Having two teenagers in the house, issues having been flying around that would make for the perfect YA novel. Sadly the reality among this age group is much more painful than even the most poignantly written books can express—girl bullying, cliques, isolation, anxiety, depression, and so on. I admit to having read more than my fair share of young adult literature this year in hopes of finding some comfort in the familiar.
Honestly, it didn’t help. Instead, the contrast between the fictional stories and real life was palpable. In the stories, there was always a kind boy with a crush, a new girl that befriended the alienated protagonist, or a bully who got what was coming to them. Ah, if only it were so. This summer’s reality was extreme-- a girl in the incoming senior high school class hanged herself. And then just last week a talented musician from the 2010 graduating class killed himself. Among other things, one wonders aloud how the magnitude of their pain could have gone unnoticed. And the worry persists that no matter how overprotective and on top of things you try to be, it might not be enough to help all the kids you care about.
I reread Queen Bees and Wannabes by Rosalind Wiseman and listened to a powerful interview she gave that is now part of the extras offered on the DVD of the movie Mean Girls. As a parent, I did find the acknowledgement of typical patterns of girl bullying behavior to be helpful. But books of this kind are actually geared toward the parents. When I thought about what teens might read that could influence them, I thought about YA nonfiction.
Nonfiction can subtlety, and otherwise, reveal an important message: it’s hard for almost everyone but, look, we made it through and so can you. Here are the role models of those who successfully mucked through the emotional turmoil that is high school to become who they hoped to be. Young adults don’t need heroes placed high upon pedestals. Rather, they need to know of real people so they can honestly sense that you do not have to be superhuman to endure.

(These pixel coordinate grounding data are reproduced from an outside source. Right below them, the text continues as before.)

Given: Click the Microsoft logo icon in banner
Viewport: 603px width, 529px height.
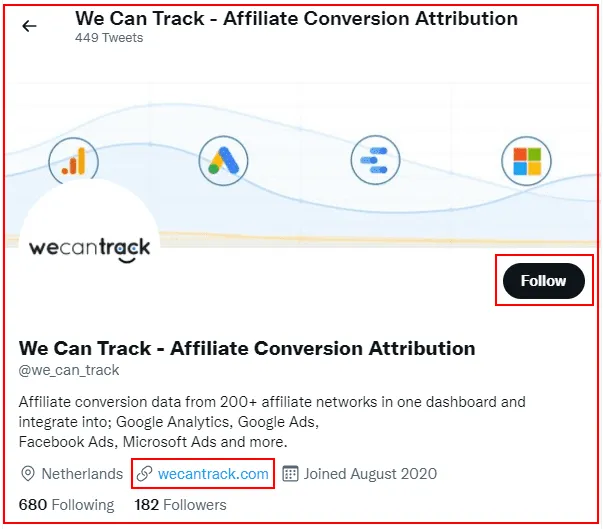Looking at the screenshot, I should 526,161.
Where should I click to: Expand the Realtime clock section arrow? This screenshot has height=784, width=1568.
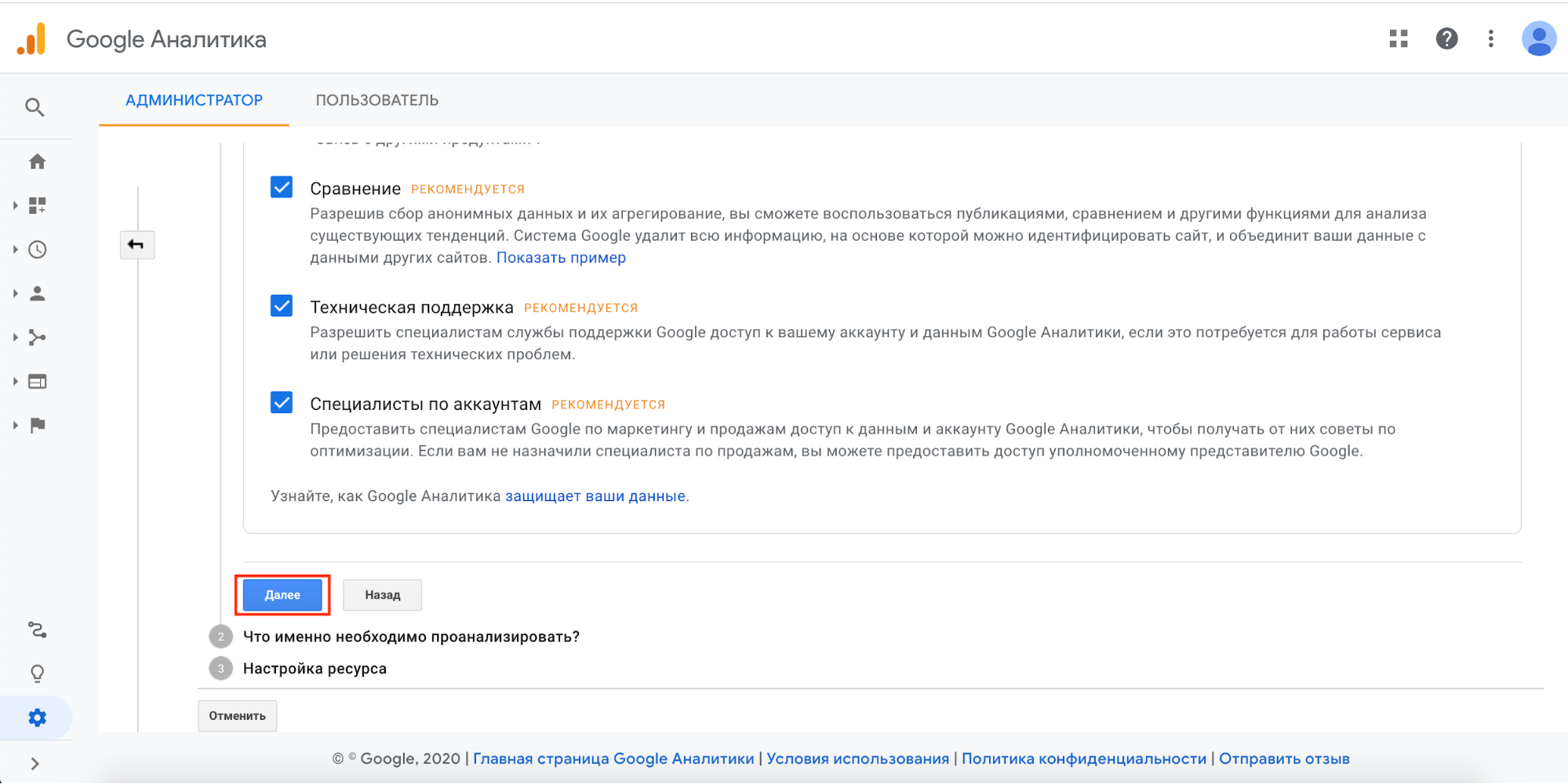click(x=16, y=249)
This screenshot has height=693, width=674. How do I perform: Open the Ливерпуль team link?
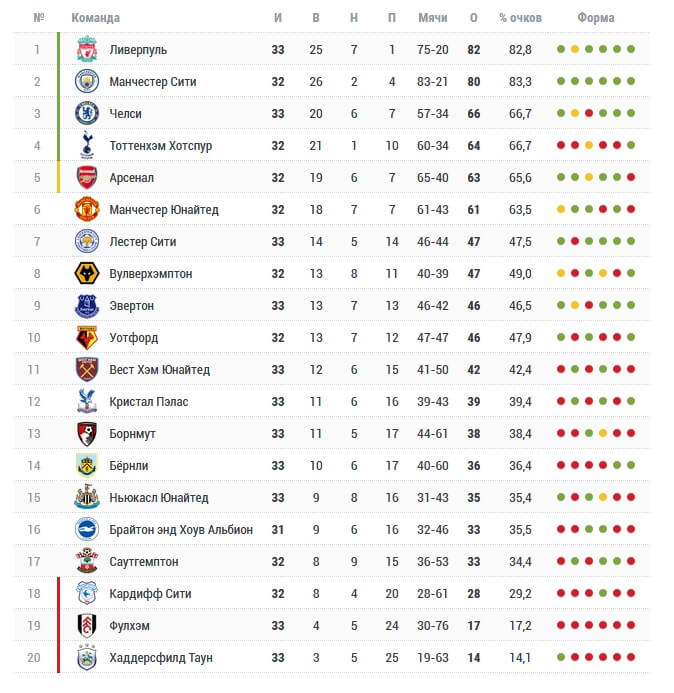point(138,50)
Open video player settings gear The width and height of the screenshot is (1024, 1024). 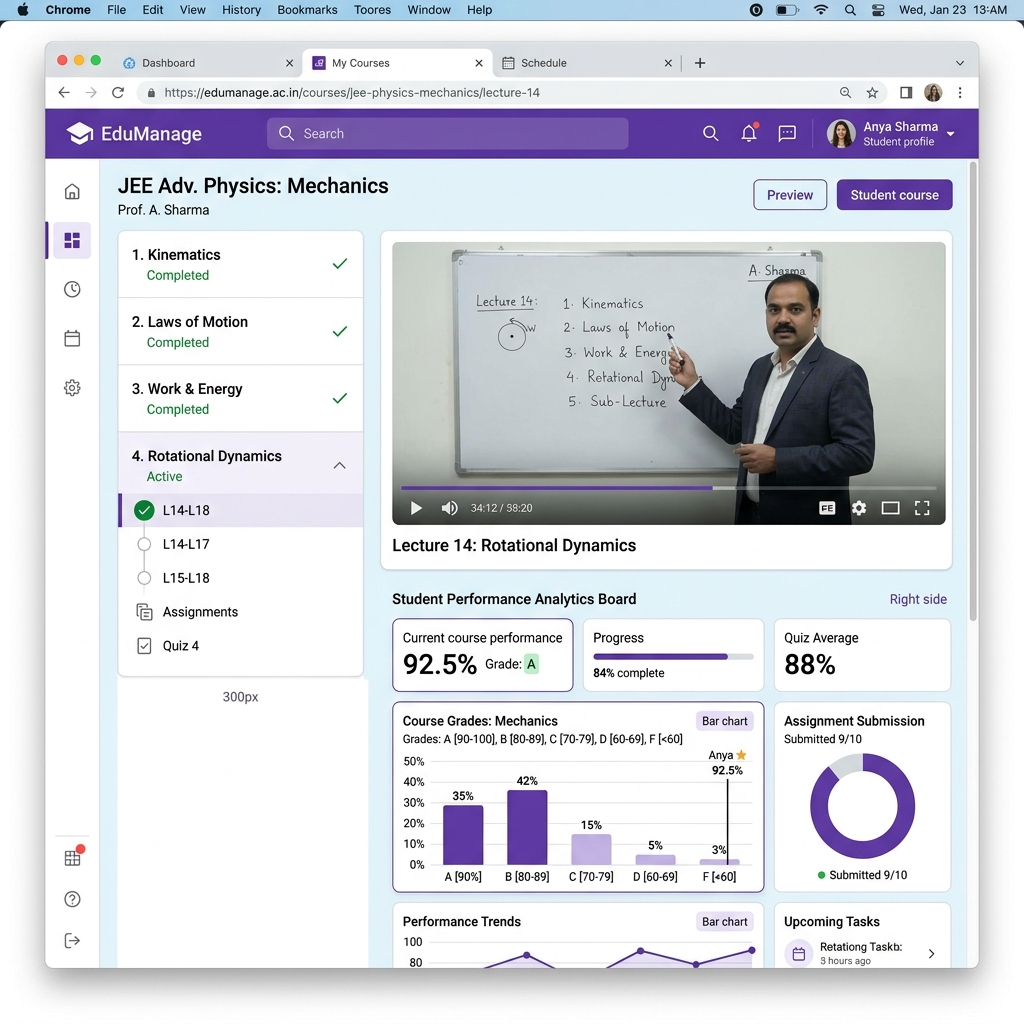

For teens, the timing is ripe to become better acquainted with the real life experiences of those behind the well-known images. Jackie Robinson had rocks thrown at him in front of his childhood home. Eleanor Roosevelt was a painfully shy child who wanted nothing more than the love her alcoholic father kept failing to provide. Being smart certainly doesn’t make you immune as evidenced by Albert Einstein who was looked upon as a failure by his teachers and treated as a social outcast by his peers.
These, among many others, are the true stories that need to be told again and made accessible to the young adult reader. They are proof positive of the possibilities of a less emotionally stressed, happy existence after high school. As parents, that’s the best message we can offer for those still stuck in the middle of it.